### Dataset records
-=-=-=-=-
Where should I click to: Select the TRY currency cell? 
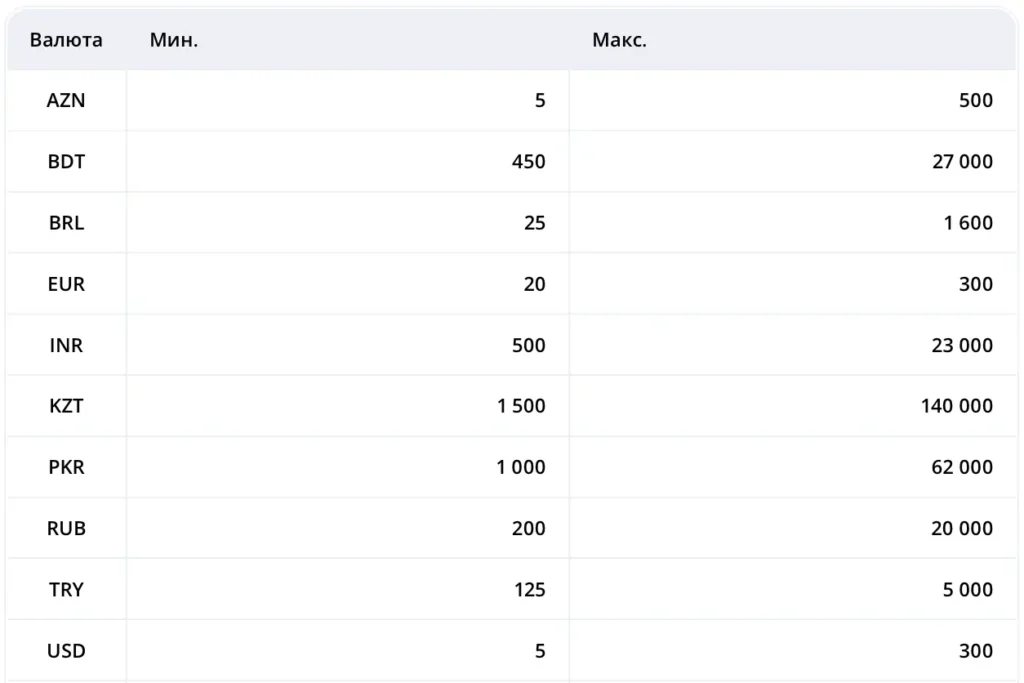(66, 589)
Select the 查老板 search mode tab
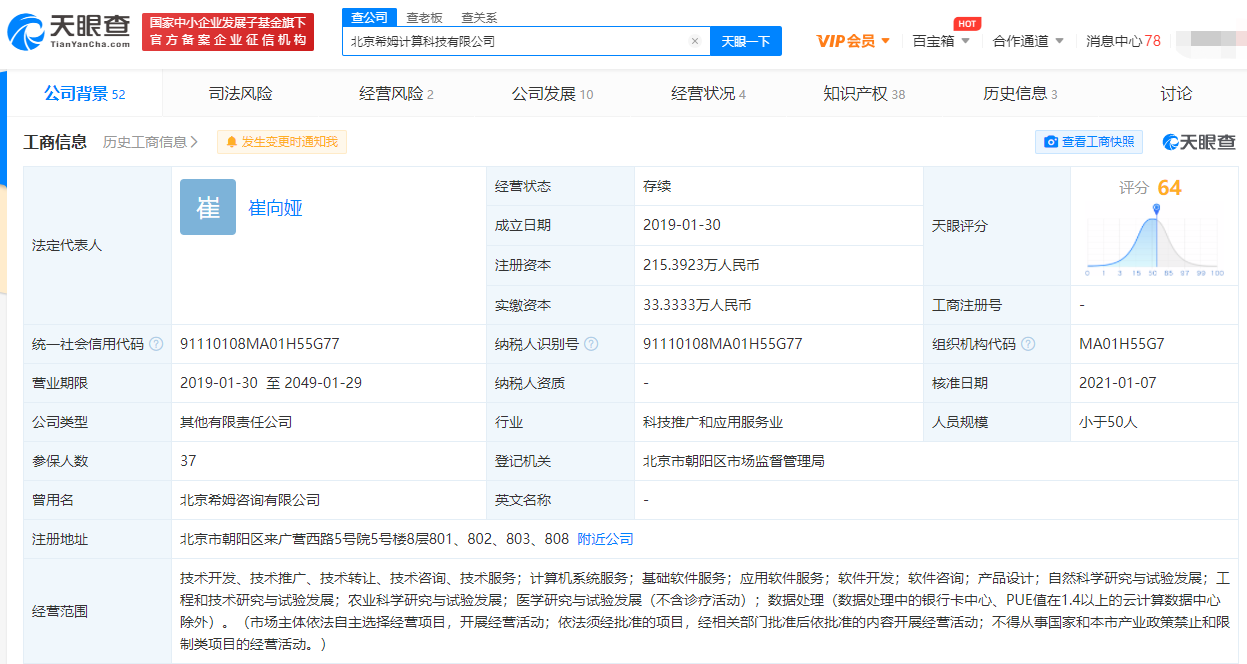Screen dimensions: 1247x664 tap(424, 17)
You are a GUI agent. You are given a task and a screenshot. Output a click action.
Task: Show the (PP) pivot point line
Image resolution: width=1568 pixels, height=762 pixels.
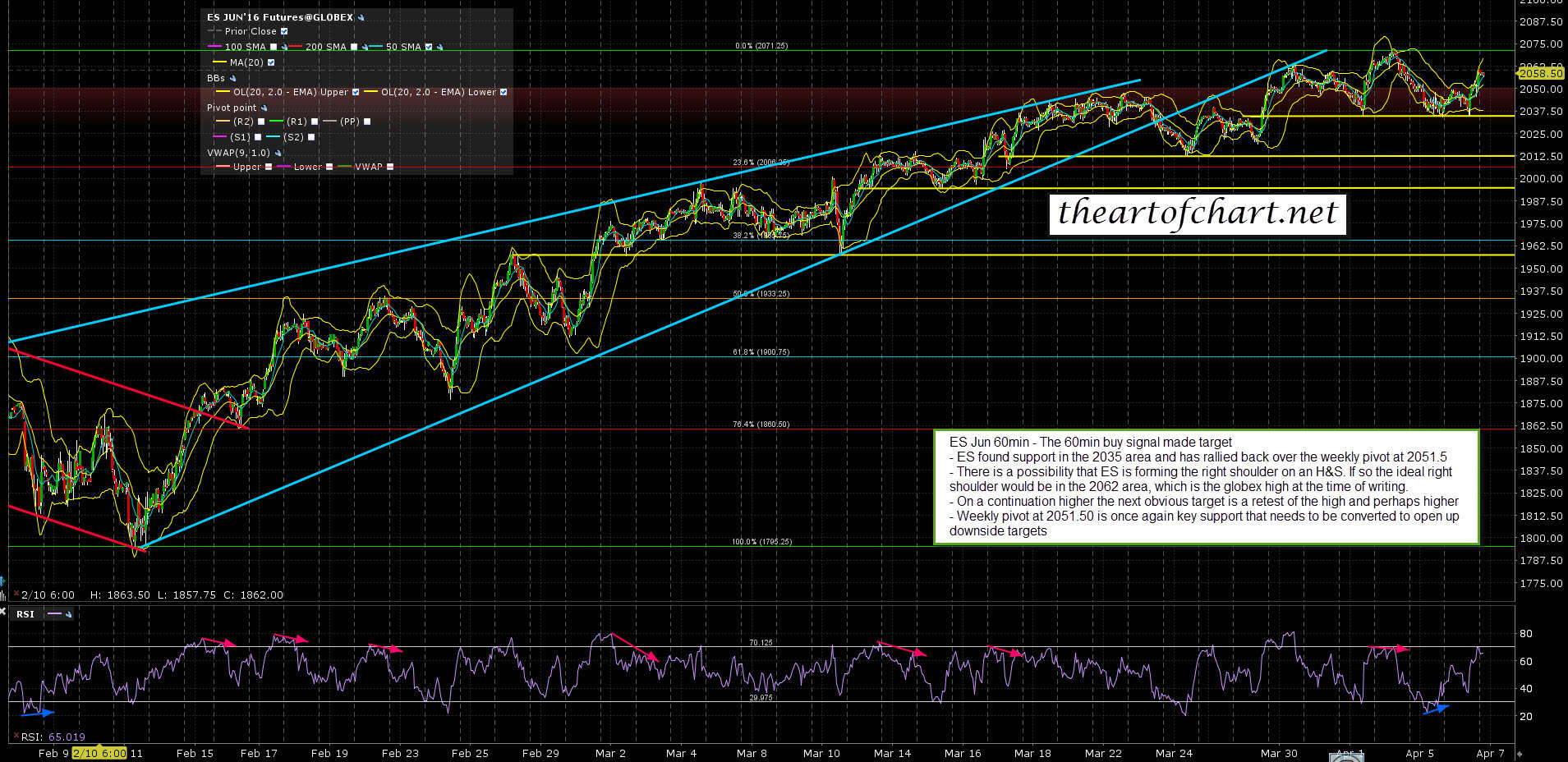click(367, 122)
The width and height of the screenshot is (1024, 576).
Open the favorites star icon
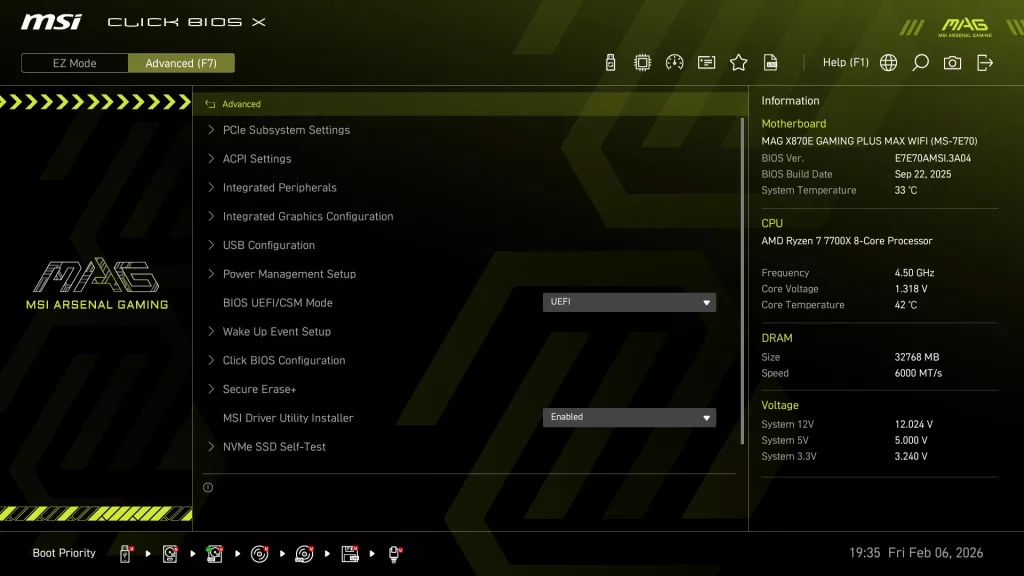pyautogui.click(x=739, y=62)
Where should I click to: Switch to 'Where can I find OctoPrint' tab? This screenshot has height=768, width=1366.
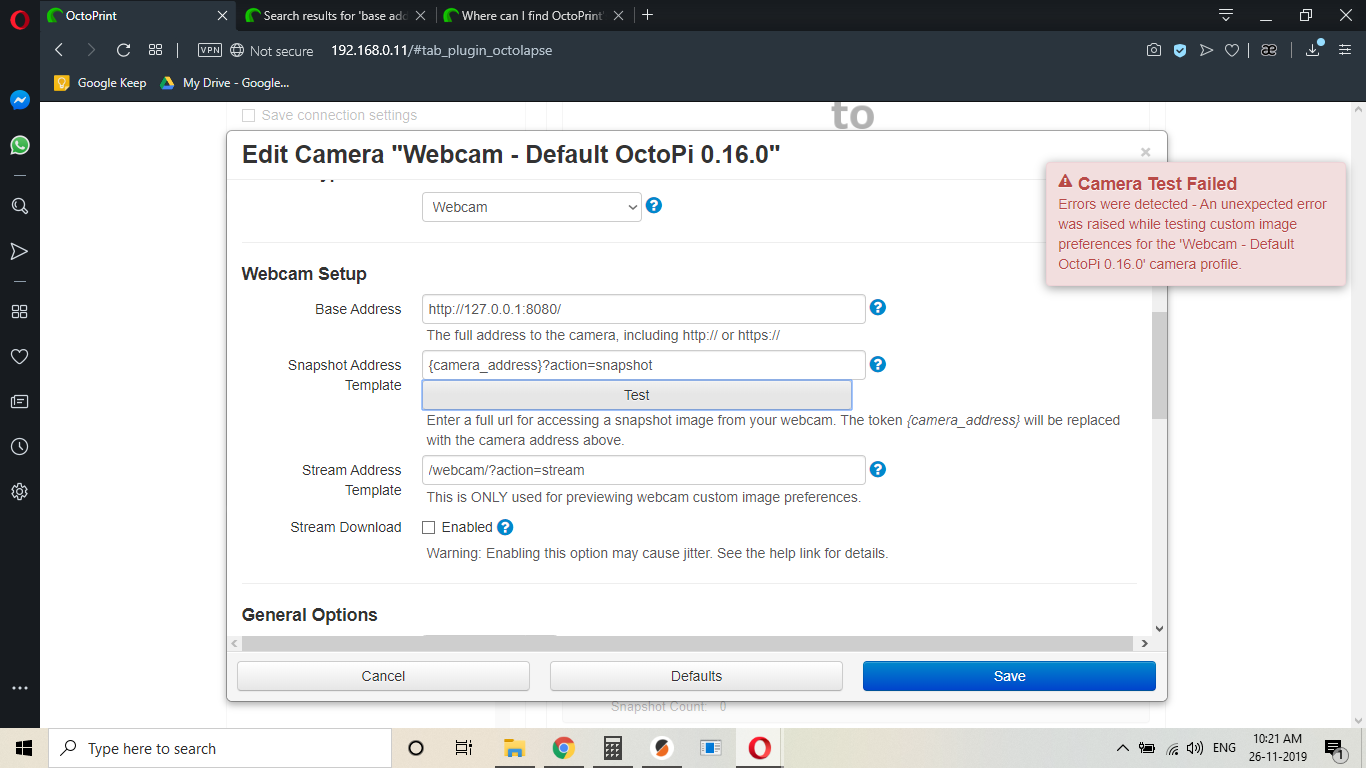[532, 15]
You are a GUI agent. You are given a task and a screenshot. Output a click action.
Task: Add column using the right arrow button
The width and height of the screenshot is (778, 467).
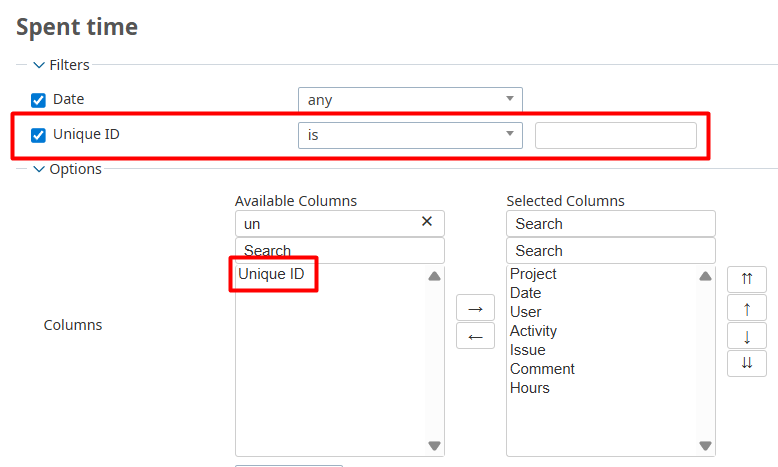pos(475,308)
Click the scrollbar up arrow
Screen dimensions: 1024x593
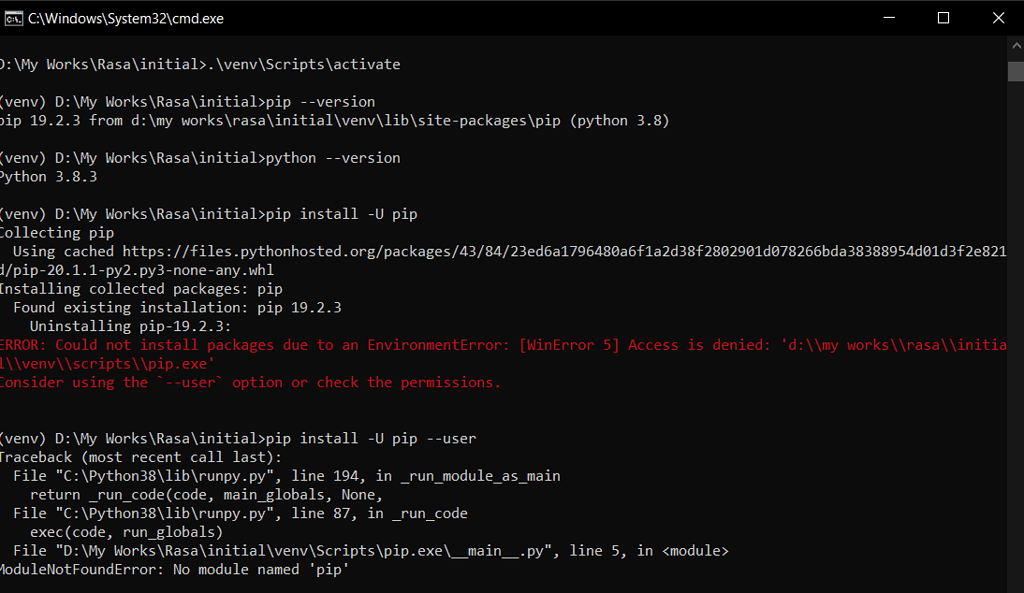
-=-=-=-=-
### Problem statement
Retype the lines above exactly, no pictures.

### Response area
Where should I click to: Select the TRY currency cell? 
(66, 589)
Select the 查老板 search mode tab
Screen dimensions: 1247x664 tap(424, 17)
You are a GUI agent. You are given a task and a screenshot. Output a click action.
Task: Show the (PP) pivot point line
Image resolution: width=1568 pixels, height=762 pixels.
click(367, 122)
The width and height of the screenshot is (1024, 576).
Open the favorites star icon
pyautogui.click(x=739, y=62)
Where should I click to: Switch to 'Where can I find OctoPrint' tab? This screenshot has height=768, width=1366.
[532, 15]
You are a GUI agent. You are given a task and a screenshot. Output a click action.
Task: Add column using the right arrow button
The width and height of the screenshot is (778, 467).
pos(475,308)
Click the scrollbar up arrow
Screen dimensions: 1024x593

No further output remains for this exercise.